La valentía del emprendimiento
Aunque después ha desarrollado su carrera profesional en firmas como Wells Fargo Advisors, no fue hasta 2021 cuando, junto con otros cuatro equipos independientes de gestión patrimonial global, López sumó su proyecto The Lopez Private Wealth Group a la creación de Excelsis Global Private Wealth, en asociación con Sanctuary Wealth.
“La relación que había cultivado con los fundadores de Sanctuary Wealth durante mi tiempo en Merrill Lynch fue clave para esta transición. Su confianza en nuestra misión y visión nos permitió colaborar en el desarrollo de un modelo independiente y boutique diseñado para superar las expectativas de nuestros clientes de altos patrimonios. Sanctuary Wealth no solo comparte nuestra filosofía, sino que proporciona una plataforma integral que abarca productos, innovación tecnológica y soporte operativo, lo que nos permite enfocarnos en brindar un servicio verdaderamente personalizado y de clase mundial”, explica.
En lo que respecta a sus decisiones de negocio, el balance de Lopez es claro: “The Lopez Private Wealth Group representa el compromiso con la excelencia que siempre me ha guiado. Nuestra misión es proporcionar experiencia financiera de primer nivel, servicio personalizado y estrategias innovadoras que brinden valor a cada etapa de la vida y a cada generación de las familias que servimos”.
Entorno de concentración
Una misión que sigue inalterable, pese a estar en un entorno de negocio marcado por la fuerte consolidación, sofisticación y redefinición del modelo de asesoramiento. En su opinión, cada una de estas dimensiones está ocurriendo simultáneamente y se están entrelazando para darle forma a una nueva era en la industria del wealth management.
“La consolidación se refleja en el auge de modelos independientes y RIAs, que ofrecen más autonomía y competitividad a los asesores. Más asesores están migrando hacia modelos que les permiten operar con mayor autonomía y control sobre sus prácticas, ya sea asociándose con plataformas como Sanctuary Wealth que ofrecen flexibilidad sin perder acceso a herramientas de alto nivel, o incluso construyendo sus propios modelos desde cero”, afirma.

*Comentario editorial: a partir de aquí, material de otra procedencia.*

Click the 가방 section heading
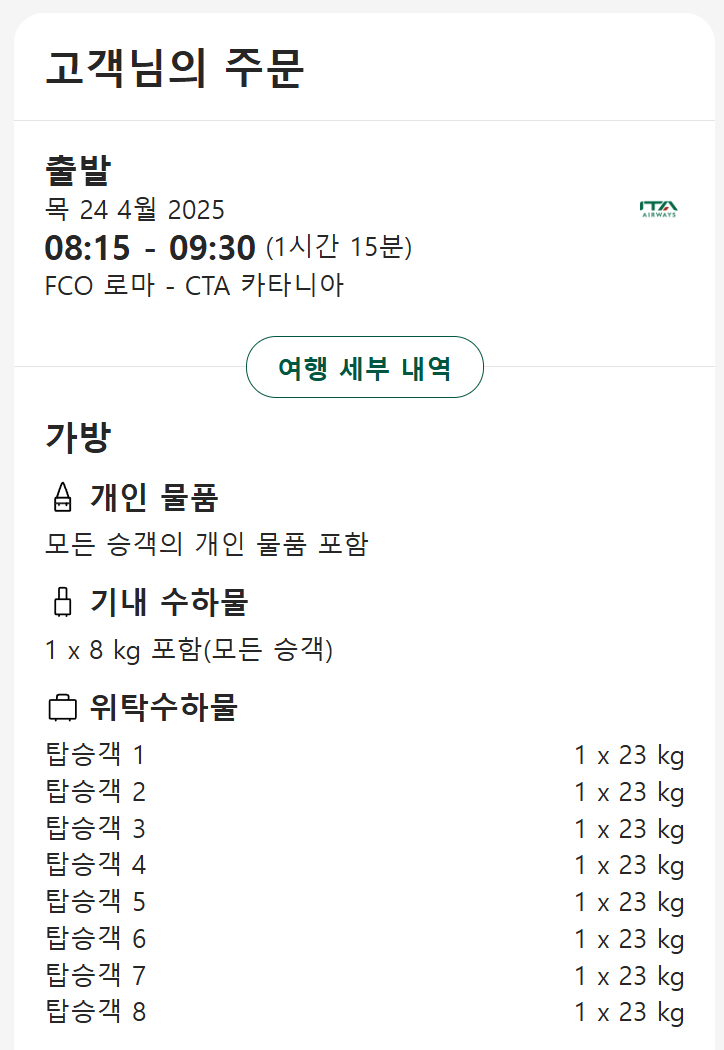Viewport: 724px width, 1050px height. click(78, 437)

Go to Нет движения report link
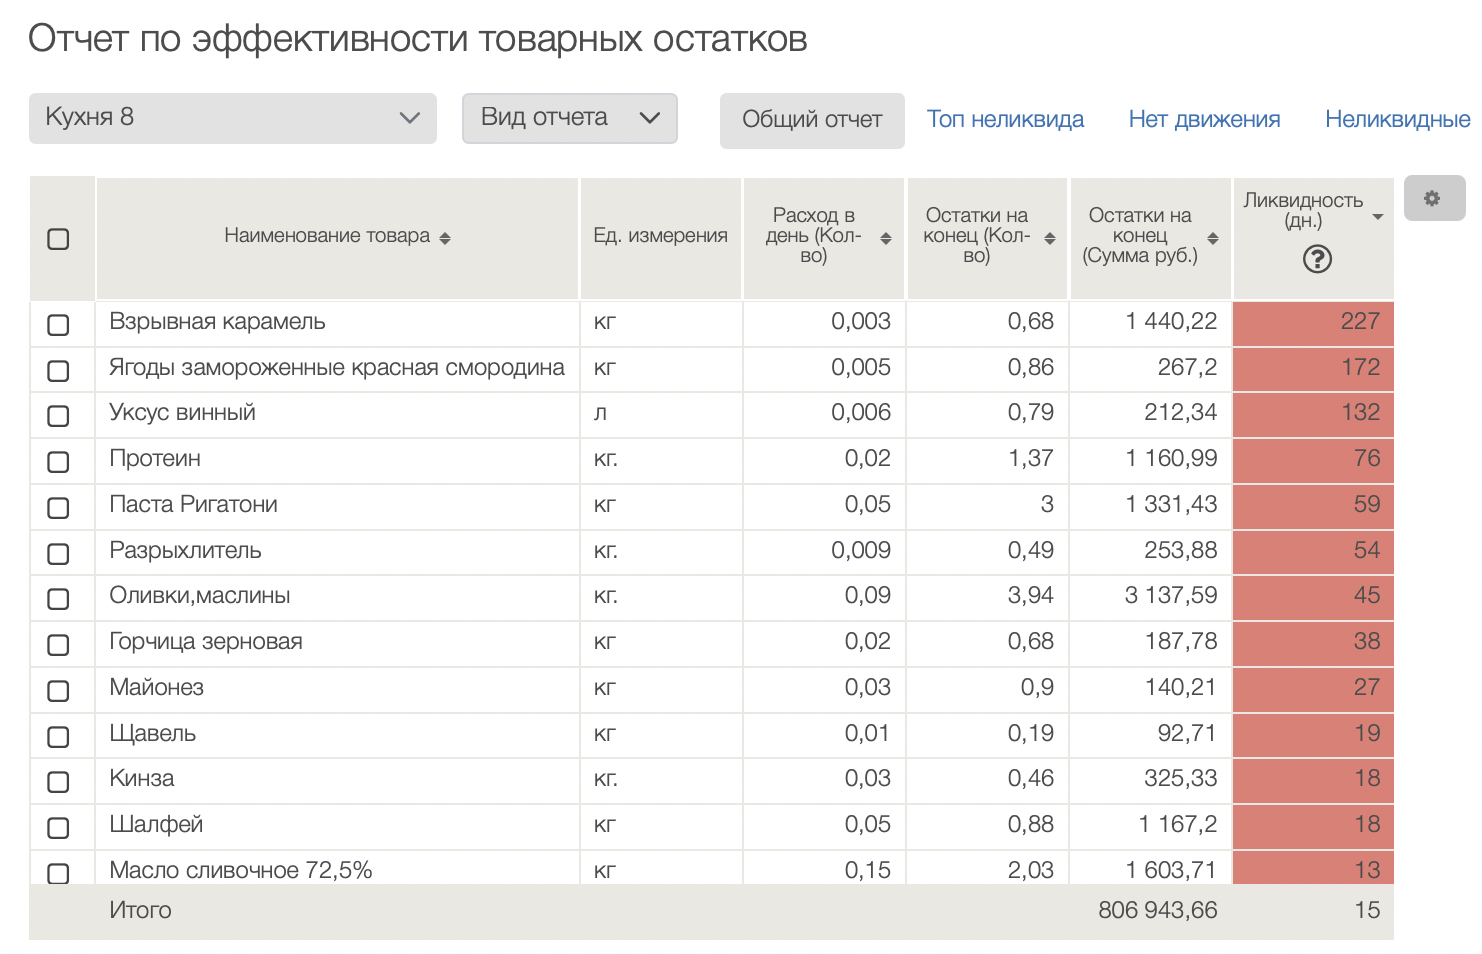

Para López, la sofisticación se observa en la demanda de servicios integrales y personalizados, similares a los family offices, que antes eran exclusivos para ultrarricos y ahora se extienden a más clientes. “Por último, la redefinición está impulsada por cambios demográficos, tecnológicos y culturales, como el traspaso generacional de riqueza, que exige a los asesores adaptarse a nuevas expectativas de personalización, tecnología avanzada y conexión humana, para no perder activos clave”, añade.
Tendencias de la industria
En sus años de experiencia, ha detectado un cambio significativo en el perfil de los clientes offshore, impulsado por una combinación de incertidumbre geopolítica y cambios generacionales. “Una de las tendencias más notables que observamos es la creciente sofisticación de los clientes, con un enfoque claro en la planificación patrimonial multigeneracional. Esta evolución se debe en gran medida a la inestabilidad geopolítica en muchos de los países que atendemos, lo que ha incrementado la demanda de orientación experta para navegar las incertidumbres que los clientes enfrentan a diario, no solo dentro de sus países de origen, sino también a nivel global”, explica.
En paralelo, señala que, a medida que estos desafíos se han intensificado, también lo ha hecho la necesidad de estrategias de portafolio robustas que brinden a los clientes un sentido de seguridad y tranquilidad: “En tiempos de incertidumbre, los clientes están altamente enfocados en proteger su patrimonio y garantizar la estabilidad financiera a largo plazo de sus familias. Confían en nosotros como asesores de confianza para ayudarlos a construir y proteger su patrimonio de una manera que no solo aborde lo que está dentro de su control, sino que también mitigue los riesgos derivados de factores externos fuera de su alcance”.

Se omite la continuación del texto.